Cronômetro para monitorar e-mail Na Intelig, por exemplo, foi cortado o acesso a 150 mil sites, 99% ligados a sexo. Na Bradesco Seguros e Previdência, as regras de controle são bem claras e rígidas. Muitos sites de relacionamento — como Orkut e MSN — e de entretenimento foram bloqueados. Além disso, a companhia implantou, em seu sistema, um software de controle de acesso, cujo gerenciamento é feito por categorias de endereços, que são classificados por conteúdo e por tempo de uso.
Dessa forma, sites de entretenimento ou que possam conter informações especificamente sobre pornografia e pedofilia foram desabilitados. E mais: o envio de e-mail pessoal não chegou a ser proibido, só que a utilização é cronometrada. Segundo a empresa, “as regras permitem cumprir as recomendações contidas no manual de política e normas corporativas de segurança da informação do grupo, possibilitando maior segurança ao sistema, além do aumento da produtividade”. — Quando você acessa seu e-mail pessoal, por exemplo, a cada minuto entra uma caixa dizendo que você está sendo monitorado. Aí, você é obrigado a clicar em continuar ou voltar.
É chato se sentir controlado o tempo todo — diz um funcionário. O controle do uso da internet não surgiu por acaso. Pesquisas que foram realizadas pelas empresas de segurança Cerberian e SonicWall, com mais de 2.400 americanos, mostram que 50% dos entrevistados passam mais de 10% do tempo em que estão no trabalho navegando para tratar de assuntos pessoais, o que equivale a cerca de quatro horas semanais — ou, aproximadamente, nove dias por ano.

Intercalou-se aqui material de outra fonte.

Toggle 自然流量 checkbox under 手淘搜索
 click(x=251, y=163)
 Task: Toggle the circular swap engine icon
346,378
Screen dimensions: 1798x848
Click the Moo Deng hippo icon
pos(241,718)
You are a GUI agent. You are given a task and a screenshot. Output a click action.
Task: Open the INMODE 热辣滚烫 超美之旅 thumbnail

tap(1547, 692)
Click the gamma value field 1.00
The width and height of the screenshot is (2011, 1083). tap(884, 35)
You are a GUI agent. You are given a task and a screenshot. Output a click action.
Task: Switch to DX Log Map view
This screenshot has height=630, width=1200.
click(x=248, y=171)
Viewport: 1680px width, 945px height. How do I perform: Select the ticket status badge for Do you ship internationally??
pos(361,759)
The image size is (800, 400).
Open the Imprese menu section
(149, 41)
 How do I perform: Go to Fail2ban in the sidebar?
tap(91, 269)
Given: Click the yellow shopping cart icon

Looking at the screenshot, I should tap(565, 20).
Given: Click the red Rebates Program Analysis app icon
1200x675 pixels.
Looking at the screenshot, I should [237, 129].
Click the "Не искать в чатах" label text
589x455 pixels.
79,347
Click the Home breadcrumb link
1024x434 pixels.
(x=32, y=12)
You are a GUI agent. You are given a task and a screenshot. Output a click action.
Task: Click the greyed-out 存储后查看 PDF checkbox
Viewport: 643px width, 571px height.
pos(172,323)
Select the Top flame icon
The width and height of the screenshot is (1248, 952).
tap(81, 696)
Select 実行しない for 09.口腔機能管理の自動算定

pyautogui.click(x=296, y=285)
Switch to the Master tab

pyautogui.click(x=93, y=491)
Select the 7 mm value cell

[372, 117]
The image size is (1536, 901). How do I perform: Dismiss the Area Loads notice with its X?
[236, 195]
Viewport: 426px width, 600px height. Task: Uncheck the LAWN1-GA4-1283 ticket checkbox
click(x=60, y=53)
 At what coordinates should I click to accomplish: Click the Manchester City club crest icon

Goiamy Filho, gerente de produto da CTT Telecon, empresa de consultoria em tecnologia da informação, em São Paulo, afirma que parte da produtividade é perdida em assuntos não pertinentes aos negócios: — O mau uso da internet no trabalho representa um prejuízo para as empresas em torno de US$ 85 milhões ao ano, segundo dados fornecidos pela Web-sense. Regras bem claras já na hora de contratar Há empresas que já tratam do assunto internet no momento das contratações.